Они вместе вытащили резиновую ванну и опорожнили ее за палаткой, Габриэл ощутил в Жюльетте какую-то мягкую готовность. Она встретила его глубоко взволнованная, сама позаботилась обо всем, не пожелав принять помощь из чужих рук. Может быть, настал час, когда все чужое в ней растаяло, как в нем там, в Париже, когда все чужое в себе он подчинил ей?

«Долго ли нам еще жить? – спросил он себя, ибо после сегодняшней победы он уже не верил в спасение. Он завязал полог палатки. Мягко увлек Жюльетту на постель. Прильнув друг к другу, они лежали молча. Что-то новое было в Жюльетте, какая-то уважительная ласка. Не сдерживая слез, она дрожа повторяла:

– Я так боялась за тебя…

А он смотрел на нее откуда-то издалека, словно не понимая ее тревоги.
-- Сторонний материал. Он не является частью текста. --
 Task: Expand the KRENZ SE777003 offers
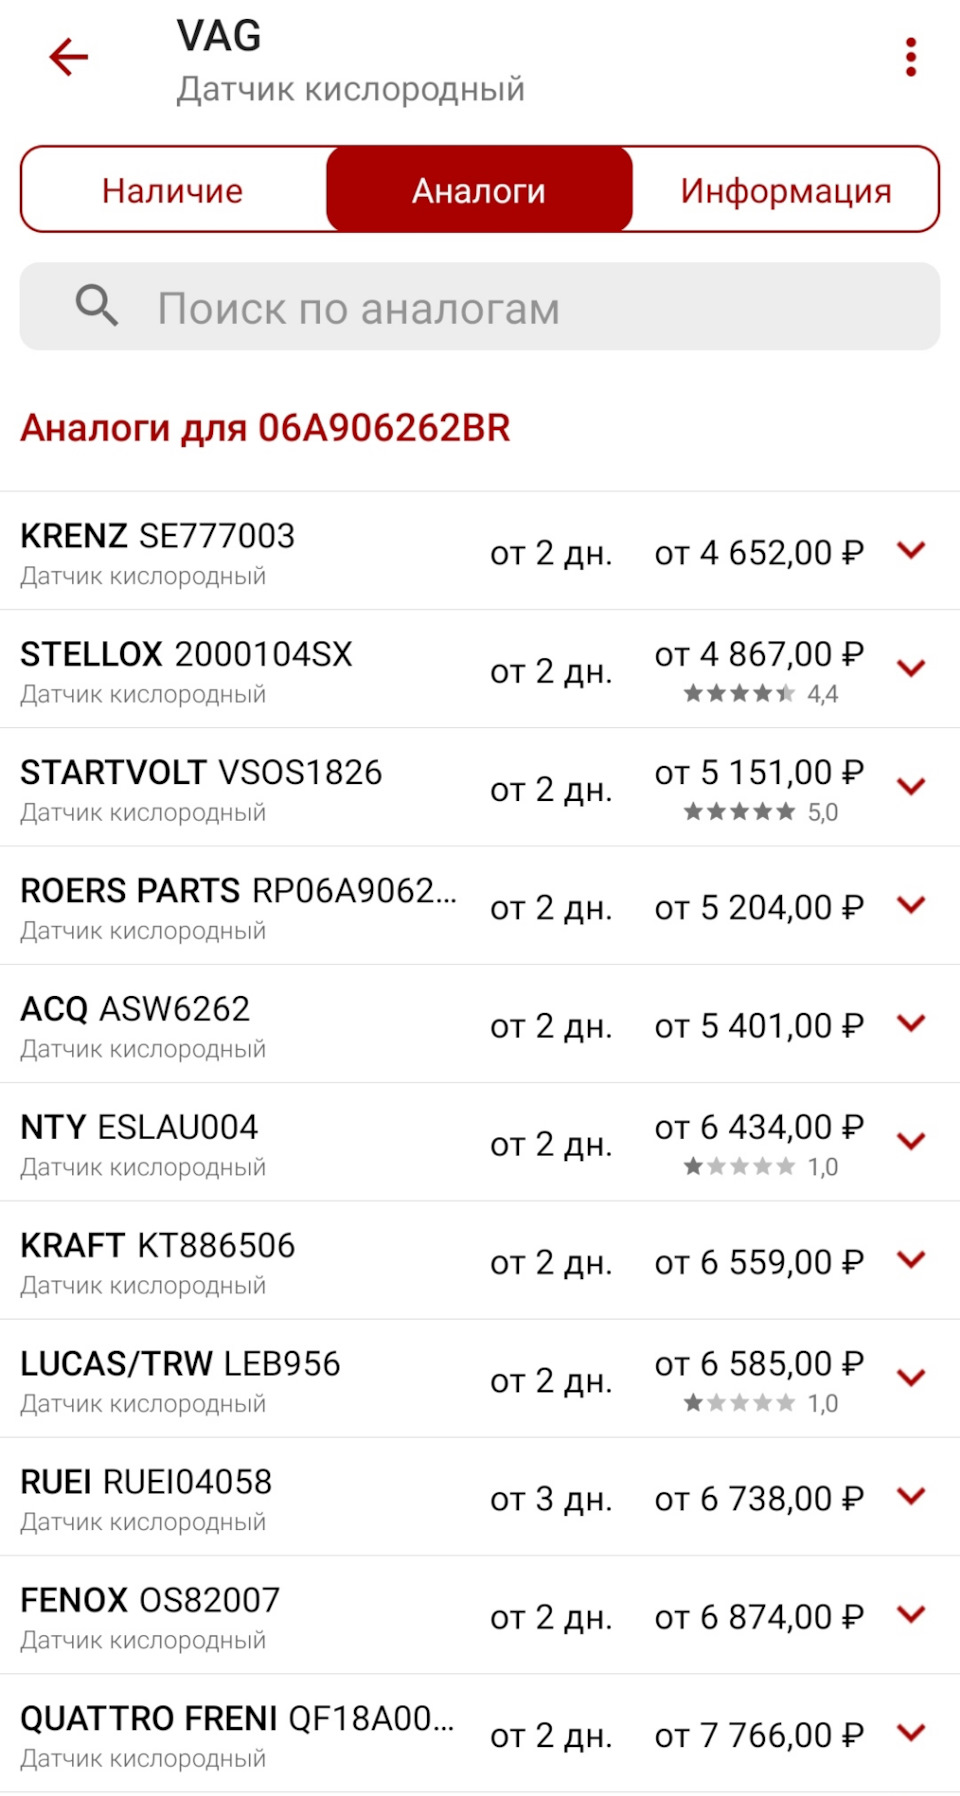[x=911, y=550]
И вопреки его воле, власть пережитого увлекла его мысли туда, на позиции… Главное сегодня ночью – посты. Только бы вовремя сменились караульные. Только бы никто не заснул! Кто знает, может, турки готовят ночной штурм?

Габриэл уже не принадлежал Жюльетте, не принадлежал и себе. Он пытался овладеть собой, перехватить свою убегающую суть. Пот выступил из пор. И когда он был уже совсем близок Жюльетте, он не мог доказать ей свою любовь. Впервые за все годы их супружества.

В котловине Города праздник длился до самого утра. И харисы было съедено, и вина выпито больше предусмотренного, но Тер-Айказун смотрел на это сквозь пальцы. Героем дня был Чауш Нурхан. Ему присвоили имя «Эллеон» – Лев. С достопамятных времен греческое имя это было высоким отличием для отважных сынов народа.